Author explains importance of cultural story telling

“Sharing stories helps us to connect with other people and walk in their shoes,” said author Lani Wendt Young in her thought-provoking presentation to junior students at Long Bay College last week.  Lani inspired the group with a discussion about the power of writing, as well as her experience gathering the people of Samoa’s stories in the aftermath of the 2009 Tsunami. She was approached to write the book, subsequently titled ‘Pacific Tsunami Galu Afi,’ shortly after the Tsunami and lept at the opportunity. She had always wanted to write but says, “Life kept getting in the way.” The disaster changed all that and kick-started her into achieving her life-long goal. Lani says she felt privileged to interview survivors, medics, rescue workers and others, “They entrusted me with the gift of their story.” She adds, “Stories of humankind are important – the best and the worst. It’s a way to learn about history, ancestors and cultures.”

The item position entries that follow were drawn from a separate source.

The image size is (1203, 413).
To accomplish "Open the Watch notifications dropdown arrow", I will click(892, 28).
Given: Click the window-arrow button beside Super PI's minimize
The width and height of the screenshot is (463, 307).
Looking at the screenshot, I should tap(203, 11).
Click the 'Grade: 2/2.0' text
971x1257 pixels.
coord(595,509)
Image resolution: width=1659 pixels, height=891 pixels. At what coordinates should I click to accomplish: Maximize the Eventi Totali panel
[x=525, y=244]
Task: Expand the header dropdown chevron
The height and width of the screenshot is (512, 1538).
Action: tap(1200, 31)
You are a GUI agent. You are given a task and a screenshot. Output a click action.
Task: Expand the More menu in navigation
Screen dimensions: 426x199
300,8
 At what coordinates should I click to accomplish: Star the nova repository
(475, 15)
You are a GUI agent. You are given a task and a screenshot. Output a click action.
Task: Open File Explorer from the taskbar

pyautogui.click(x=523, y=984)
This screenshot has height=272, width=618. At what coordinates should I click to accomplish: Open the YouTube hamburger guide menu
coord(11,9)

Lani has now written 11 popular books, mainly for young people, and has brought a voice to the people and culture of Samoa. “I noticed there were no books with characters that were Maori or Samoan. I always wanted to see myself and my friends on a page,” says the Samoan-born writer who has won multiple awards. She encourages young people to think about the story they want to tell about themselves.

Lani presented at Long Bay College as part of New Zealand’s Storylines Festival where illustrators and authors tour the country speaking to students about books and reading.